We knew that the simplest and most straightforward analyses for metagenome characterization was a KEGG pathway analysis. To accomplish this, all genes in the metagenome were essentially compared against the KEGG metabolic pathway database with BLAST, in order to predict the presence/absence of different encoded reactions or pathways. These kinds of analyses are commonplace in metagenomics papers.

Unsurprisingly, such a full pathway analysis identified… well, lots of pathways. So, to make things a little more informative, we decided to annotate reads taxonomically (again, using BLAST), then split them into two bins corresponding to archaeal or bacterial pathways. We then did the KEGG pathway analysis separately on these two groups and, because of this comparative tweak to the analysis, we found something intriguing.

By colouring the KEGG metabolic pathway map blue for shared reactions (found in both archaeal and bacterial reads), red for bacteria-specific reactions, and orange for archaea-specific reactions. Most of the map was shared, or bacteria-specific, as we expected. However, there was a small orange-colored archaeal region of the map that corresponded to the vitamin B12 synthesis pathway. In other words, the KEGG analysis suggested a previously unknown role for thaumarchaeota in vitamin B12 synthesis.


A need for function-specific taxonomic profiling

Realizing that this initial survey of a metagenomic library might have revealed insight into a previously unreported aspect of thaumarchaeal physiology, the next step was to leave the aquarium metagenome behind, for a time, looking instead to see whether this observation was consistent among other datasets from genomes and global sources.

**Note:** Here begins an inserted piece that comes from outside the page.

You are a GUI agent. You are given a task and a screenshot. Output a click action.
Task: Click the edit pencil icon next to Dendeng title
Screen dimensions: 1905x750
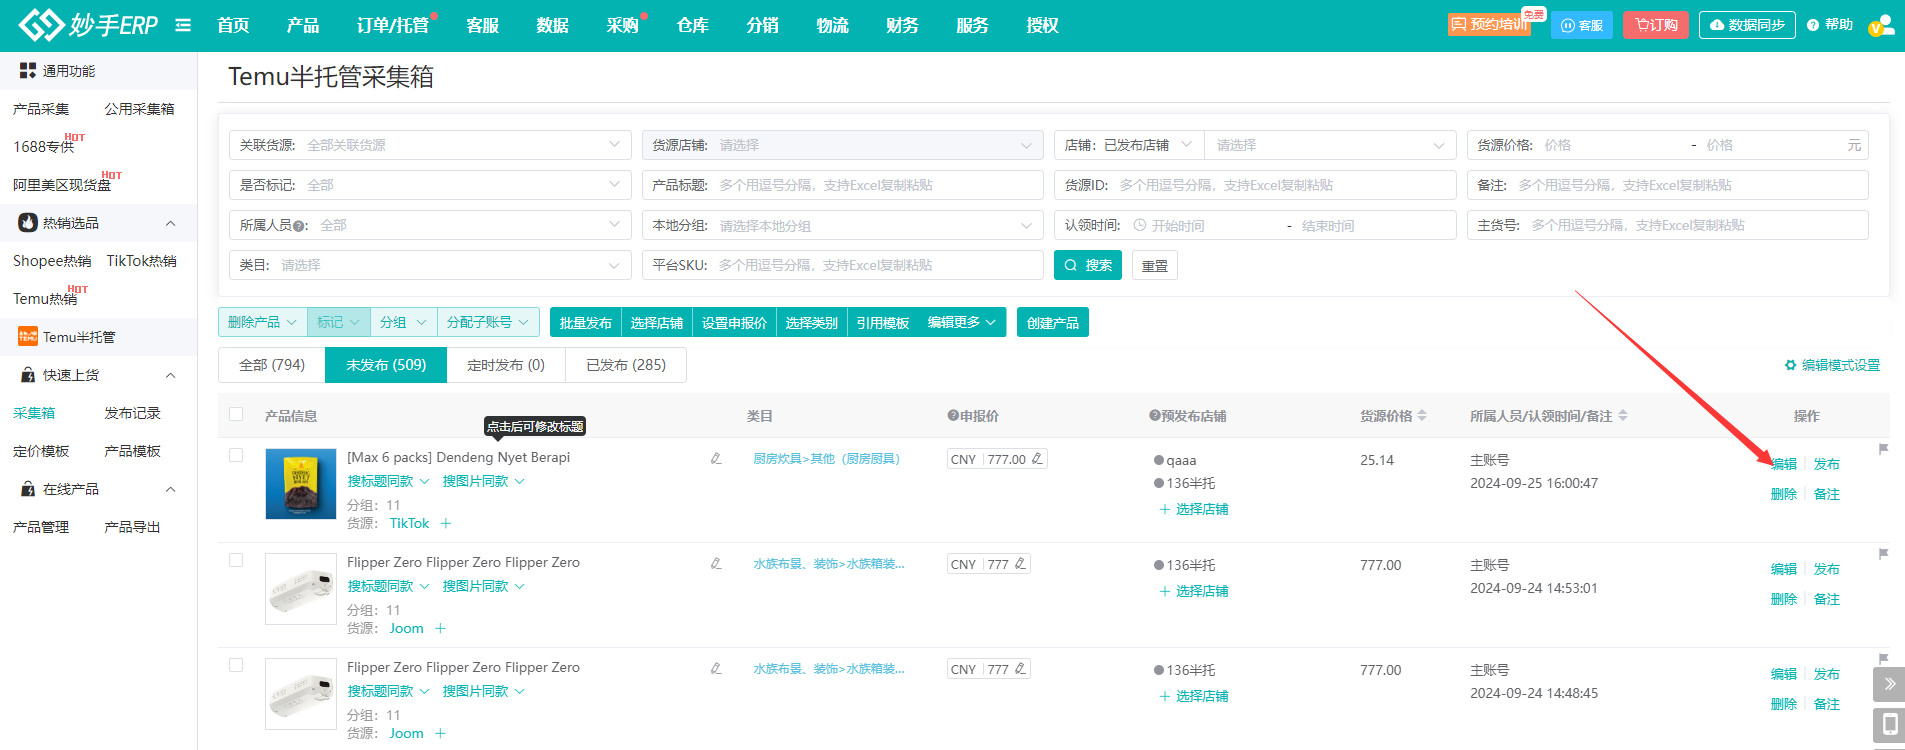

We downloaded thaumarchaeal genomes and hundreds of aquatic metagenomes with the goal of reproducing this analysis. However, there was one big problem. It didn’t make sense, nor was it feasible, to do a full KEGG analysis on all 430 metagenomes (actually, 860 metagenomes when dividing them into archaeal and bacterial sequences). Instead, we only wanted to identify the taxonomic contributions to vitamin B12 synthesis genes – who makes vitamin B12 and where?

So, what we decided to do was first “search”, and then “classify”. That is, search for vitamin B12 synthesis genes in all metagenomes and then classify the hits taxonomically. We wrote a pipeline to do this, based largely on BLAST, and found that the thaumarchaeota are indeed dominant contributors of vitamin B12 synthesis in many global aquatic habitats, at least based on genome evidence and relative abundance in metagenomic datasets.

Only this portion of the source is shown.